My head swims a little from the excitement, the heat, and the completely bizarre scenario of finding myself in Tijuana, in this hotel, with these two crazy San Diegans as my newfound best friends. There are more erotic statues and huge flowering trees. It’s bigger than it looks from above; you could almost get lost in here.
I find the blue door eventually and push on the bar to open it. I step out into blaring white sunlight and barren pool area that looks like a large parking lot converted into a swimming spot. Its starkness and utter lack of flora contrast dramatically with Claudia’s fecund garden of Eden vibe she has going on inside. My eyes dilate so quickly it hurts, and I squint. Rocco is doing laps in a matching yellow thong and swim cap. Tommy is in the sliver of shade provided by the pool’s sole umbrella. He’s reading fashion magazines and already hitting the cocktails.

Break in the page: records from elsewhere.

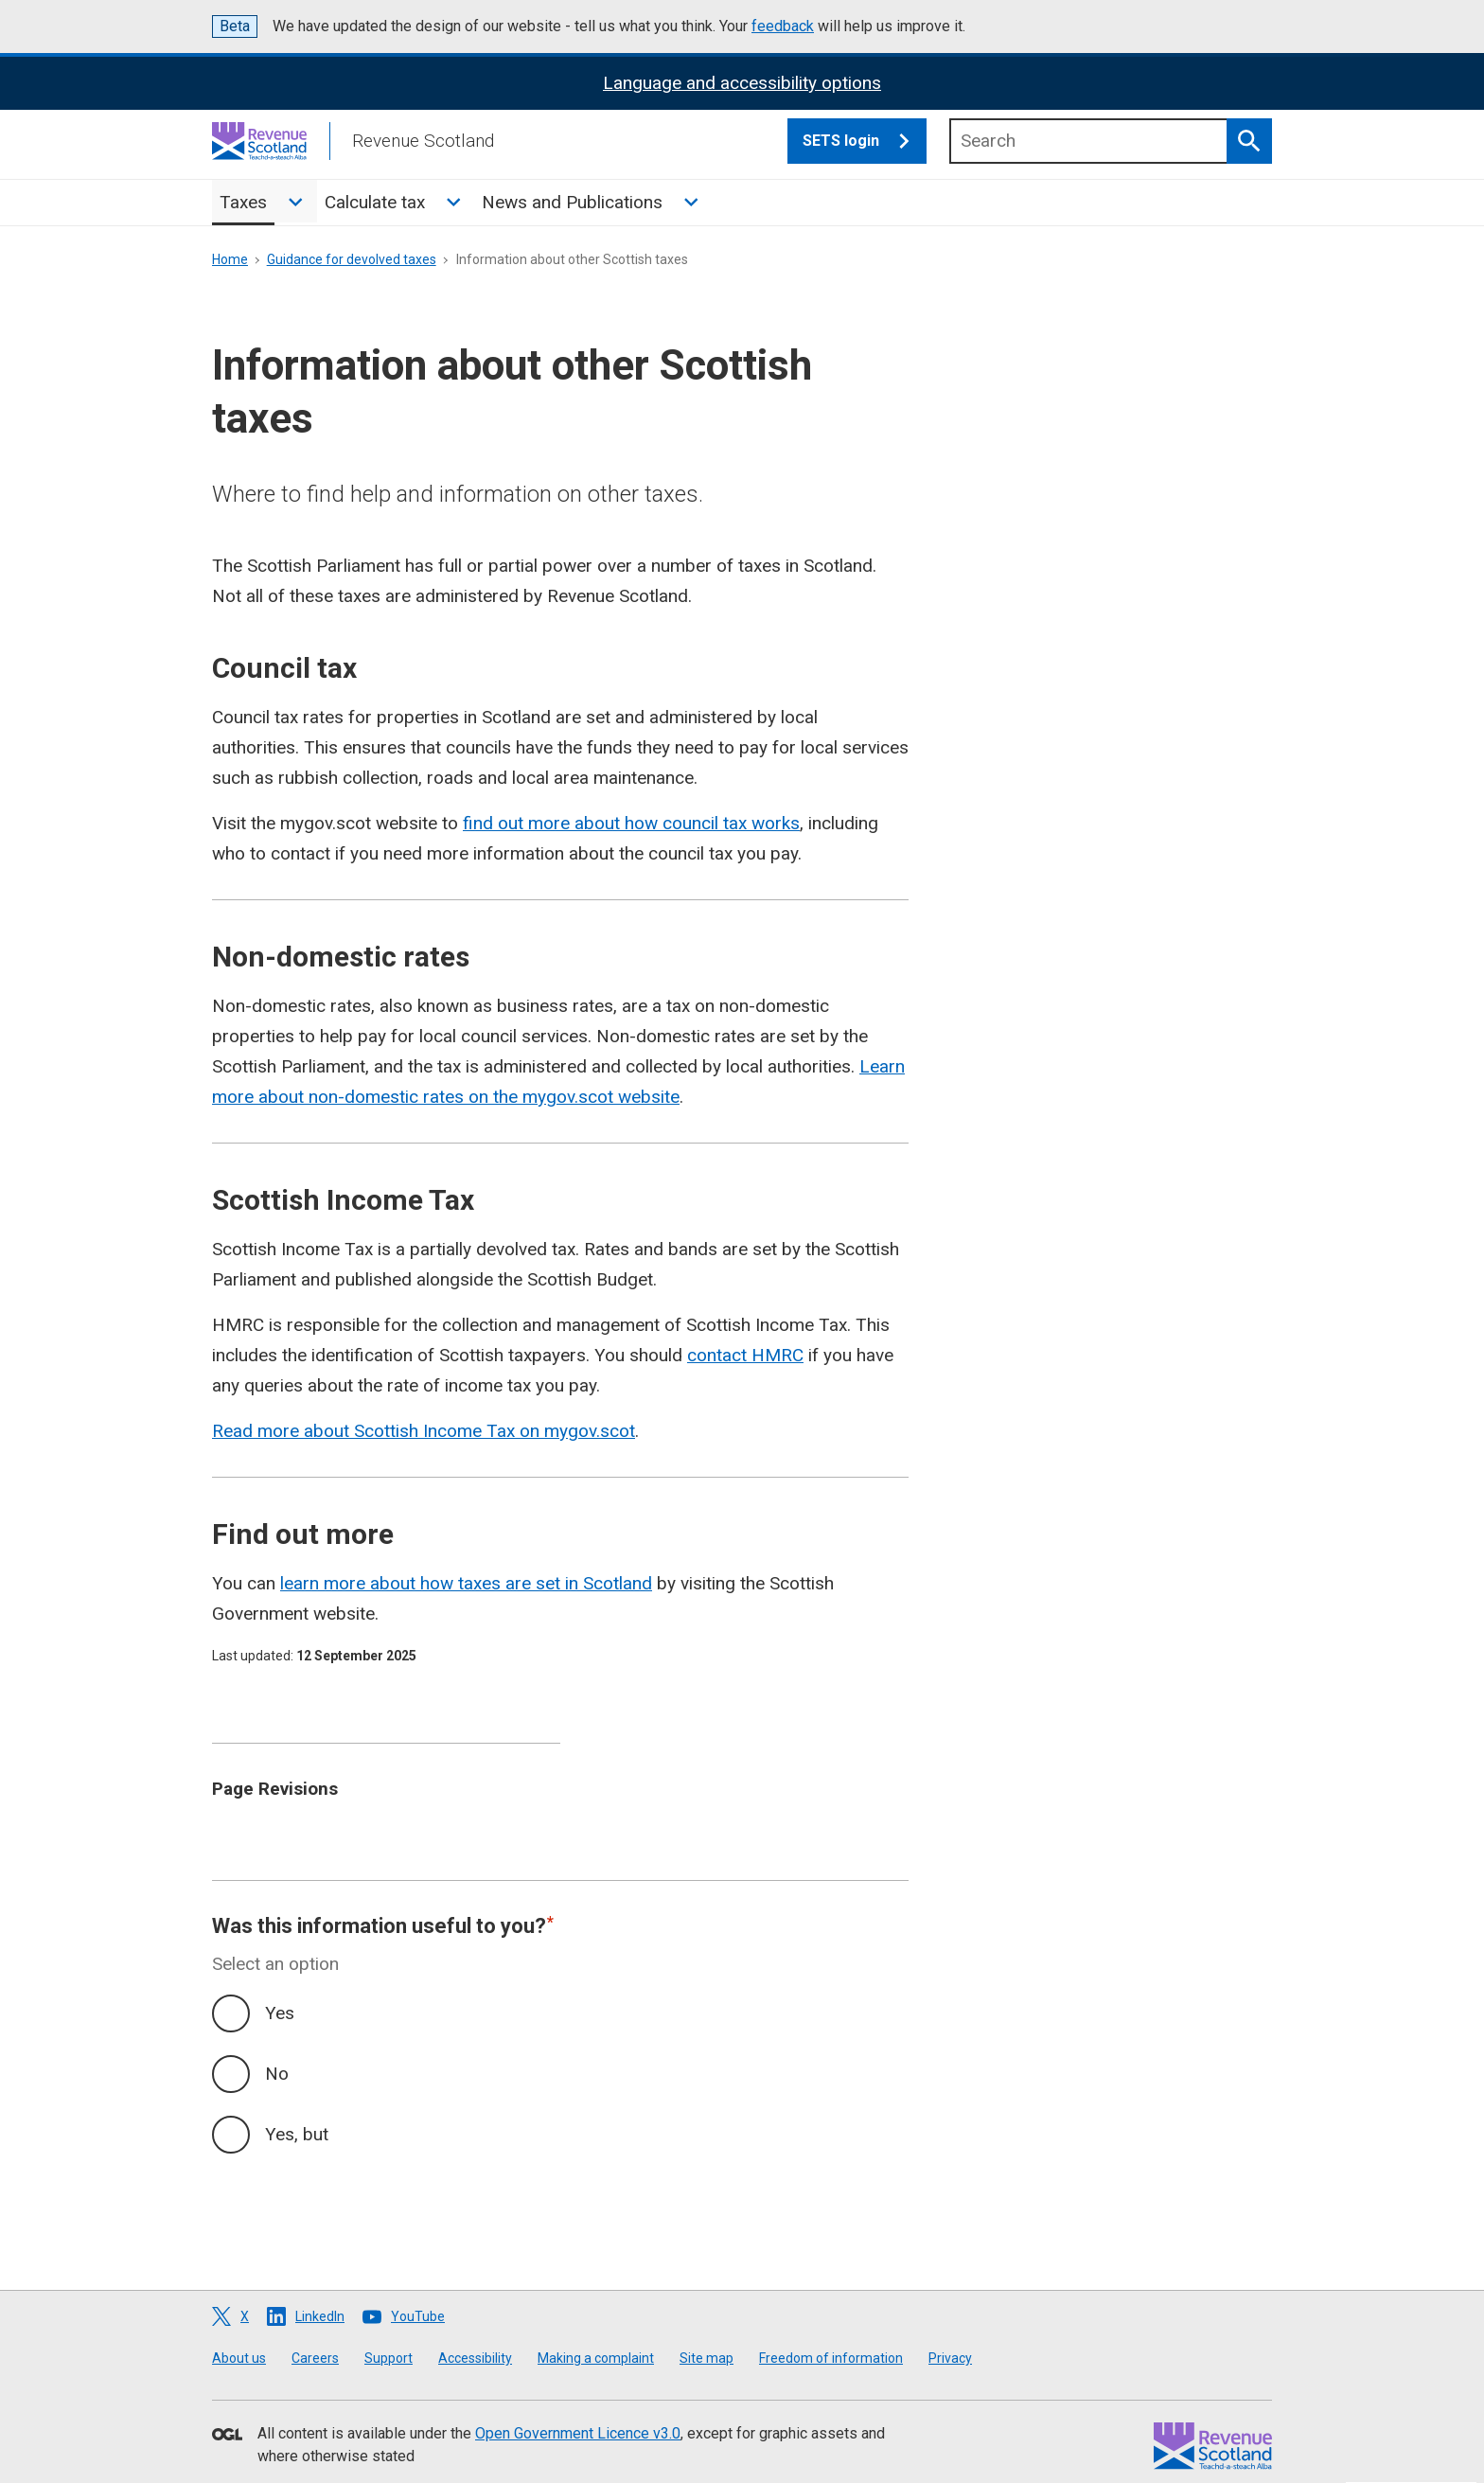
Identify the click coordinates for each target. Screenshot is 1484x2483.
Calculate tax (375, 202)
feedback (782, 26)
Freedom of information (831, 2358)
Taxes (243, 202)
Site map (706, 2358)
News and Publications (572, 202)
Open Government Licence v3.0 (577, 2433)
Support (388, 2358)
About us (239, 2358)
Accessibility (475, 2358)
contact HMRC (745, 1355)
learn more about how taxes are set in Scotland (466, 1583)
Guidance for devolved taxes (351, 259)
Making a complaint (596, 2358)
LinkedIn (319, 2316)
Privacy (950, 2358)
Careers (315, 2358)
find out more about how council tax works (631, 823)
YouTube (418, 2316)
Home (230, 259)
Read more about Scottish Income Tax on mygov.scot (423, 1431)
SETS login (865, 141)
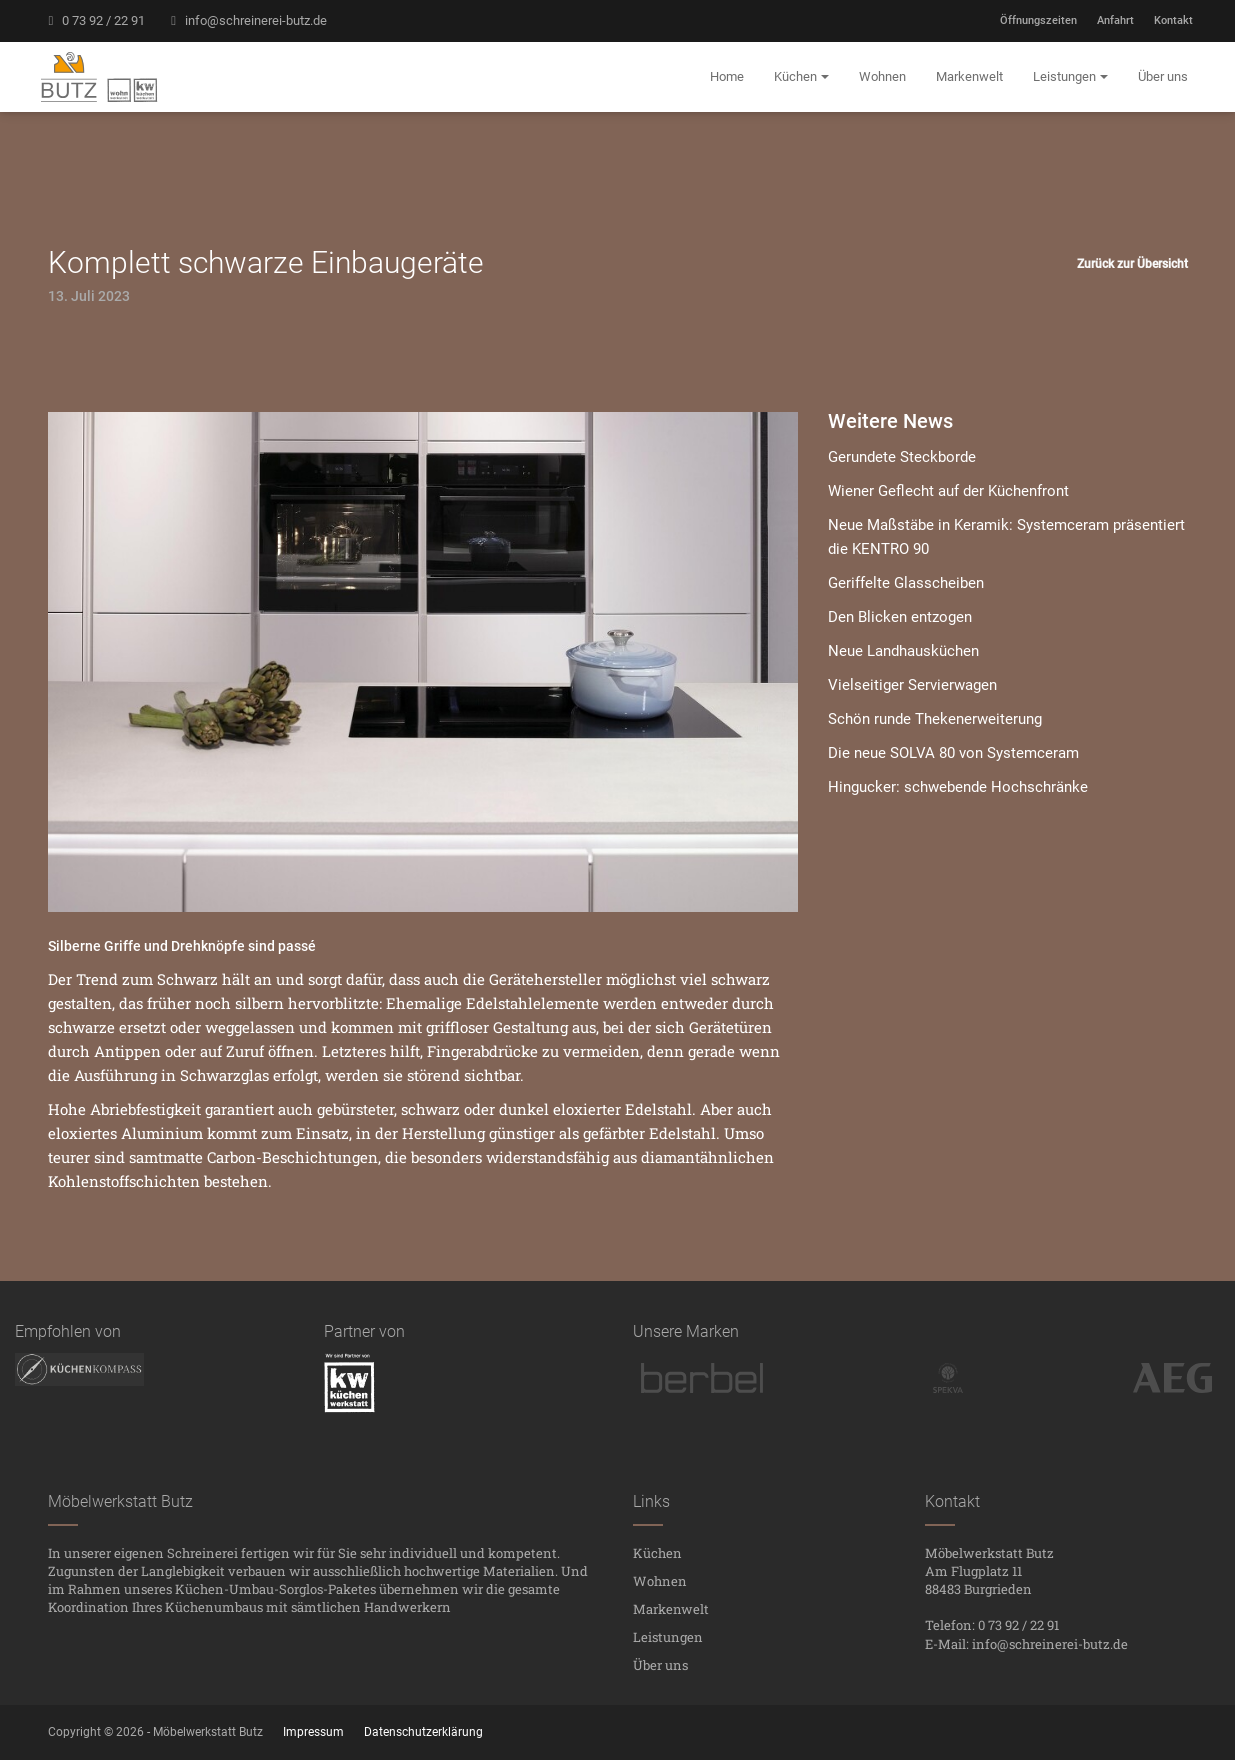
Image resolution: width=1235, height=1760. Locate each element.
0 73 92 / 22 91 (94, 20)
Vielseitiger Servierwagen (912, 685)
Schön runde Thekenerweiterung (935, 719)
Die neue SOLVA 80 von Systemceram (953, 753)
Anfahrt (1115, 20)
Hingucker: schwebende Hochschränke (958, 787)
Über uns (660, 1665)
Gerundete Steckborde (902, 457)
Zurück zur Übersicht (1132, 264)
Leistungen (668, 1637)
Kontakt (1173, 20)
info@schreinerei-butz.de (246, 20)
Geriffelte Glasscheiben (906, 583)
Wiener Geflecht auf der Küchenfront (948, 491)
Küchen (657, 1553)
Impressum (313, 1732)
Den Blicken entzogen (900, 617)
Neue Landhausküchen (903, 651)
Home (727, 76)
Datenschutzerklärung (423, 1732)
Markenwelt (671, 1609)
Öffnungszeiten (1038, 20)
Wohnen (660, 1581)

I shade my eyes from the glare, just as a tractor passes noisily and uncomfortably close to the chain-link fence that divides the parking lot pool from an actual parking lot. It kicks up dust and exhales a burst of black soot into the air.
“Fuck,” Tommy shouts, fanning the air with his glossy magazine.
“Isn’t it just… I don’t know—nicer in San Diego. Don’t they have beaches and lots of beautiful places to go? I shout, still shading my eyes and aiming my voice across the pool.